─── TASK MATERIAL ───

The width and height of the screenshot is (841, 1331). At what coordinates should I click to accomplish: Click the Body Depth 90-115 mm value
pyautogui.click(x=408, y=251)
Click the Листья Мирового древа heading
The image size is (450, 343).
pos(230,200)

───

## DIRECTIONS
Output the listing above in full, exactly as written.

## TASK ANSWER
The width and height of the screenshot is (841, 1331). At what coordinates should I click to accomplish: Click the Body Depth 90-115 mm value
pyautogui.click(x=408, y=251)
Click the Листья Мирового древа heading
The image size is (450, 343).
pos(230,200)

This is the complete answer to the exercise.